Fred Milner, who served with the Signal Corps, was captured by German troops near Tobruk on 21 June 1942, when he was 23. His war experience had been exhausting: «my particular misfortune was being part of Signals because that meant being attached to different units which got relieved from battle areas – but I was always promptly reassigned to units in action». When he was captured, therefore, he accepted his new situation almost with relief.  

The PoWs were brought to an airport by the Germans, but the Allies soon bombed it. At this point, they were forced to march for 33 km until they reached the outskirts of Tobruk.

Just then, who should drive past us, going in the opposite direction, but General Rommel. He stood up in his staff car and saluted us. We had great respect for the Afrika Korps — as they had for us. Each side, in retreats, always made sure to leave water for the other’s wounded.

In Tobruk, Fred was entrusted to the Italians and spent the following two months in an overcrowded camp infested with bugs. The PoWs suffered because of the heat, and many fell ill with dysentery. Eventually, Fred and many others were loaded on a ship and brought to Taranto, then to Brindisi in cattle cars. His first permanent accommodation in Italy was PG 75 Torre Tresca (BA),[1] where the prisoners, exhausted, malnourished, scorched by the sun, and infested by parasites, were placed in tents.

Our plight grew worse as our meagre daily rations — 200 grams (6 ounces) of bread and one pint (0.5 litre) of watered macaroni we called ‘skilly’ — took a toll on our health and morale. The Italians themselves were starving, so any food parcels destined for us, even if they escaped allied bombing, were pilfered.

The situation was critical, and a few weeks after Fred’s arrival, an inspection of the Red Cross led to the camp’s closure.[2] The prisoners were once more loaded on cattle cars and transferred to PG 73 Carpi, where at least they were housed in huts. The food situation, however, did not improve. Red Cross parcels here were distributed to the PoWs, but each parcel had to be shared by six men.
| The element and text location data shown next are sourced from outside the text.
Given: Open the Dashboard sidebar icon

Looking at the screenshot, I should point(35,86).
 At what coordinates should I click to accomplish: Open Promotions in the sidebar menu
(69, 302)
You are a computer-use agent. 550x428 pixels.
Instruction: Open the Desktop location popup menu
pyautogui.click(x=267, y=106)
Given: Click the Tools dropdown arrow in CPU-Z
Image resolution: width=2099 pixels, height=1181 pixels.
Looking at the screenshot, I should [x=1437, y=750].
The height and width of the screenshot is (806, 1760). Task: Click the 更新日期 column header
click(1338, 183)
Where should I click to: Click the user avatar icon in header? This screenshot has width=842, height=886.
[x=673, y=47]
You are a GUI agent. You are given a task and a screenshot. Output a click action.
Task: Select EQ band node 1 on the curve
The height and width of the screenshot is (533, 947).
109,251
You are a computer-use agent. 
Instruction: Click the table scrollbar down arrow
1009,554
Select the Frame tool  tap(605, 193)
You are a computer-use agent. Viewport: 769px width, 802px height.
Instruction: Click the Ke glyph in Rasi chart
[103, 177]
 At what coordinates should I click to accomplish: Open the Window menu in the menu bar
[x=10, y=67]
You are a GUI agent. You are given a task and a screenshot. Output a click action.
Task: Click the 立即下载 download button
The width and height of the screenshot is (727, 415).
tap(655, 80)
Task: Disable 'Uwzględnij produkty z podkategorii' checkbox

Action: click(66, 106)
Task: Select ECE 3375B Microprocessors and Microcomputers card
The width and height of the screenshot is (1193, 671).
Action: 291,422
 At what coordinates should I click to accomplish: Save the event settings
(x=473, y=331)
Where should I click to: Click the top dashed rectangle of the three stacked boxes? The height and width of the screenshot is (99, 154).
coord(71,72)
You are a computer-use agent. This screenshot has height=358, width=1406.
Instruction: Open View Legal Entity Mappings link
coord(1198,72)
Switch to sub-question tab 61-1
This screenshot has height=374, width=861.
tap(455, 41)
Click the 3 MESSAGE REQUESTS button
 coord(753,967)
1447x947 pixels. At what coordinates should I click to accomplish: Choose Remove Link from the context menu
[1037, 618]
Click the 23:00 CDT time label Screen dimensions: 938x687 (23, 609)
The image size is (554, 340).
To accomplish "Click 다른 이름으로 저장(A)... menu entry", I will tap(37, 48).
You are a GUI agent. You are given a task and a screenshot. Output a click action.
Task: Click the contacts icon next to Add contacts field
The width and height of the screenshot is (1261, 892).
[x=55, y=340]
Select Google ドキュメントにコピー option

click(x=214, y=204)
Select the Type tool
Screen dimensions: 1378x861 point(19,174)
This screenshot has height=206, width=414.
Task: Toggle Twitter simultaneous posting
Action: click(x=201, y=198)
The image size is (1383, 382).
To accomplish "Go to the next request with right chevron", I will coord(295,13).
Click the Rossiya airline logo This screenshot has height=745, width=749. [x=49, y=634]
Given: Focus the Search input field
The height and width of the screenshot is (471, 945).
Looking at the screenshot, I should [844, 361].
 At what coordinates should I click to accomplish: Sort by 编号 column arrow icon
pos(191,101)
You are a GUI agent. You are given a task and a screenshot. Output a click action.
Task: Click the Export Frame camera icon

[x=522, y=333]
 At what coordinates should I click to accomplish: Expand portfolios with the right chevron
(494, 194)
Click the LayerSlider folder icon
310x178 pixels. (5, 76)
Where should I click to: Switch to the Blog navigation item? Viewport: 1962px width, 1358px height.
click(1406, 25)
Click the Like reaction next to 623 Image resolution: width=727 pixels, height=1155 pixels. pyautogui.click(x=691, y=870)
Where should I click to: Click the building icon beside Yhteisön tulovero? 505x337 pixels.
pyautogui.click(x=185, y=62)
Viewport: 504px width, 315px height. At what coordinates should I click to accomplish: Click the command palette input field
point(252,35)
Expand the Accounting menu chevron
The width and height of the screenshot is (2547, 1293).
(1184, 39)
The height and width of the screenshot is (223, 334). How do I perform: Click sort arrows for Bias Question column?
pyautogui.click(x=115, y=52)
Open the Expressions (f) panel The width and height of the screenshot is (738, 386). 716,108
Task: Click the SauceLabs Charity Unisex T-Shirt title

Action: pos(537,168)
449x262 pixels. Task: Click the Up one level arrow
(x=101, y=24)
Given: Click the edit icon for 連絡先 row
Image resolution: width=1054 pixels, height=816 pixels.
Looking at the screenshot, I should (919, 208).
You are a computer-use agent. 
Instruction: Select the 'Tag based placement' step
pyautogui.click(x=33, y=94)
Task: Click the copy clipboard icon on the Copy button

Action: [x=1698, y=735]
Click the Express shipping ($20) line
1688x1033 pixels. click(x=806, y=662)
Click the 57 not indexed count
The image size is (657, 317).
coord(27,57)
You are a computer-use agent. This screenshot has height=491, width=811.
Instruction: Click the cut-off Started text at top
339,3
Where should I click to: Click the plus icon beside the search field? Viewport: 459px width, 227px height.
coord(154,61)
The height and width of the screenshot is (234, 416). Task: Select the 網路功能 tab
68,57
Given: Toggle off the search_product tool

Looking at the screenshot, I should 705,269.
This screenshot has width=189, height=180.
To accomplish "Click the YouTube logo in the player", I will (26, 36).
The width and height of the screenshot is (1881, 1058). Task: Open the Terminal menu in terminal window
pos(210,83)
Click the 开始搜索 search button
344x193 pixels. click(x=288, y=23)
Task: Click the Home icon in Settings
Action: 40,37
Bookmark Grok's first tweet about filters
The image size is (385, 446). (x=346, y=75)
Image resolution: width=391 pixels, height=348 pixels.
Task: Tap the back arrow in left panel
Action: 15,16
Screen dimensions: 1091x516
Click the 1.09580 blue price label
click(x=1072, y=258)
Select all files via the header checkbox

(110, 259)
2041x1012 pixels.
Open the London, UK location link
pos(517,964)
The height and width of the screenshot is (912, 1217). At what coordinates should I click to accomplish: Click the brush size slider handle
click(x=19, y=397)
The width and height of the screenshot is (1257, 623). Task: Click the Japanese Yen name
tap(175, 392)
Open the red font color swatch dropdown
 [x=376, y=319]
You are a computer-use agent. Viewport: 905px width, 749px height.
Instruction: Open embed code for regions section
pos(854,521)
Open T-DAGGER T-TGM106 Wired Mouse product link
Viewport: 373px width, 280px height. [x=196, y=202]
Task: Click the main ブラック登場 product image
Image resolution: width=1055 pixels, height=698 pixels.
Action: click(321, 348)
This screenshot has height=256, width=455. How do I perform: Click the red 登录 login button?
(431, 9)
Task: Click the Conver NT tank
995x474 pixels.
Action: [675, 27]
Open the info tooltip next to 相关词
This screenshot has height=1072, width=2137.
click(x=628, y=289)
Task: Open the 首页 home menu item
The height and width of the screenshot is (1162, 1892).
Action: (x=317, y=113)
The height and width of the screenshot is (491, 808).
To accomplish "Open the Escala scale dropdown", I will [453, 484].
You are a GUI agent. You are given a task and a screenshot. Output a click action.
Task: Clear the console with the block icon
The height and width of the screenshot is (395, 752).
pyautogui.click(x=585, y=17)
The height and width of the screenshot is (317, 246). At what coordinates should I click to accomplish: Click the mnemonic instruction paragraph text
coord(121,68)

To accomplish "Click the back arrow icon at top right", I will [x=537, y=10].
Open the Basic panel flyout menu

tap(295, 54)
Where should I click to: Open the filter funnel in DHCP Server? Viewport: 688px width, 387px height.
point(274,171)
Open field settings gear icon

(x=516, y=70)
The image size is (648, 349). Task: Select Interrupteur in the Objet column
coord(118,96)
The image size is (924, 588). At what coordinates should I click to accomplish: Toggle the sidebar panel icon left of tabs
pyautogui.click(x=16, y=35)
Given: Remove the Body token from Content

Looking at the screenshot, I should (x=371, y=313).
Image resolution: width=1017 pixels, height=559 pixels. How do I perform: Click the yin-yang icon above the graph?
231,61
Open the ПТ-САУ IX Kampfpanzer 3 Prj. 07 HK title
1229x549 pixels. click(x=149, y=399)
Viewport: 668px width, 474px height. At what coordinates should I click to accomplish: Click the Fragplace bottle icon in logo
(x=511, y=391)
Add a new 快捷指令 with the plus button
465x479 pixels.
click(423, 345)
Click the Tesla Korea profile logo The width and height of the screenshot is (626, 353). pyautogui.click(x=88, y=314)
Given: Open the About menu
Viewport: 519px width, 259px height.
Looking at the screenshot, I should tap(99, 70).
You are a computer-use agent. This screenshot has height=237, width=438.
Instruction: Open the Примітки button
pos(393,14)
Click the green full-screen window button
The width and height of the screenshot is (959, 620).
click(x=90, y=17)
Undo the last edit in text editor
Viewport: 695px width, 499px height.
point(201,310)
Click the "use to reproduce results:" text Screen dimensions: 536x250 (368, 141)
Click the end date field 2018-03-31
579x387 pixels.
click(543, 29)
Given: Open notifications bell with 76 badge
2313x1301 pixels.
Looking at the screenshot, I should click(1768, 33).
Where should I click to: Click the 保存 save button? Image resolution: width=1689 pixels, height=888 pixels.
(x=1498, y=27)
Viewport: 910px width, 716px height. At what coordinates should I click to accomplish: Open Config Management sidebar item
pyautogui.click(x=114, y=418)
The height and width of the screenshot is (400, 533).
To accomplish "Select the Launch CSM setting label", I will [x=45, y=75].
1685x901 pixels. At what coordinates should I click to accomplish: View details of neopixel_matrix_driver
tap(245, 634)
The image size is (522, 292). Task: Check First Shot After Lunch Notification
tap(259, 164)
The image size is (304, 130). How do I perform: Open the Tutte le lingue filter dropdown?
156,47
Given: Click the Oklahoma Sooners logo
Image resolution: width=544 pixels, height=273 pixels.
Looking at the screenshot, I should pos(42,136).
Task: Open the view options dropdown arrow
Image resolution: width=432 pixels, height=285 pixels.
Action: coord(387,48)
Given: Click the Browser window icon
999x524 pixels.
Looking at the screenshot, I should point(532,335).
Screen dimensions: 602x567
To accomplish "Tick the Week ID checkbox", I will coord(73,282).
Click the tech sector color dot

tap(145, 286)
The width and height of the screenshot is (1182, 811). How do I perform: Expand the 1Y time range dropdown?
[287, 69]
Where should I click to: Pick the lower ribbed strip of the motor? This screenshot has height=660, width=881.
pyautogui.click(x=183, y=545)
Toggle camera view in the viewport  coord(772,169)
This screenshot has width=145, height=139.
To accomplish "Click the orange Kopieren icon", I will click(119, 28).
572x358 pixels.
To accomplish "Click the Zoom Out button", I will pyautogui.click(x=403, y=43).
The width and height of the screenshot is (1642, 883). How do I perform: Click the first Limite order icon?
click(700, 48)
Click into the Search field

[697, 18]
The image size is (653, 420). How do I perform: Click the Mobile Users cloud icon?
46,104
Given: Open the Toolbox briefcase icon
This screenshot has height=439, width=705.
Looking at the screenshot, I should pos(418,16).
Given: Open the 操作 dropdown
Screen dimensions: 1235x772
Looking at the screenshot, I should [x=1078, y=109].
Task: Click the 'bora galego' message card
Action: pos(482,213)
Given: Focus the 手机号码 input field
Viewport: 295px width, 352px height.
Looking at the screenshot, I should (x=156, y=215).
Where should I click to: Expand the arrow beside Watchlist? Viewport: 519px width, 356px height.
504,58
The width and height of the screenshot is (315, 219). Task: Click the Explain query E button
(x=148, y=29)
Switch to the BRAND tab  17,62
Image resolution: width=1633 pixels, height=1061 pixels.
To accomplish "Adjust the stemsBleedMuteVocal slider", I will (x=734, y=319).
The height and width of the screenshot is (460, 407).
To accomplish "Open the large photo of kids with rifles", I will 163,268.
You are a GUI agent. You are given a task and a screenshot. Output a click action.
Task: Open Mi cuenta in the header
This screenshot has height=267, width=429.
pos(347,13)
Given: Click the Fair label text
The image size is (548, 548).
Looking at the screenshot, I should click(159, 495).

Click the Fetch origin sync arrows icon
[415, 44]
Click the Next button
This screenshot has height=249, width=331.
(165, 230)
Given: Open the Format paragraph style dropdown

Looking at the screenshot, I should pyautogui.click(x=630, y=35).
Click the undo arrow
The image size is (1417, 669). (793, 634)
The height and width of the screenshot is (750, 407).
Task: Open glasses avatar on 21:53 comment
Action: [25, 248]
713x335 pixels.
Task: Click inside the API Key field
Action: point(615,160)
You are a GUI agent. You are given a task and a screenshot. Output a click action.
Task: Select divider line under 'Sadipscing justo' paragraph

Meanwhile, the war continued, and the PoWs learned about Rommel’s defeat in Africa and the Allied landings in Sicily. When the news of the Armistice arrived on 8 September 1943, the prisoners were optimistic. The Italians perhaps even more so, and the camp’s commander managed to convince Fred and the others not to leave the camp, as, according to him, the Allies would land in the north shortly.           
Instead, the next day, the Germans surrounded the camp and captured the PoWs and the guards. Only at this point did the prisoners start attempting to escape, as they did not like the prospect of being deported to Germany. Fred took part in one escape attempt, which allowed two other PoWs to break out, but not himself.

After a few days, Fred again found himself on a cattle cart, heading to Germany. However, as the convoy stopped in the Trentino region because of some Allied air raids, Fred and another PoW unfastened the screws holding a ventilator in their cart using a spoon and a small army jack-knife. When the train began to move again, Fred crawled into the hole, gained a precarious foothold on the buffers, jumped, and landed, wrenching his shoulder.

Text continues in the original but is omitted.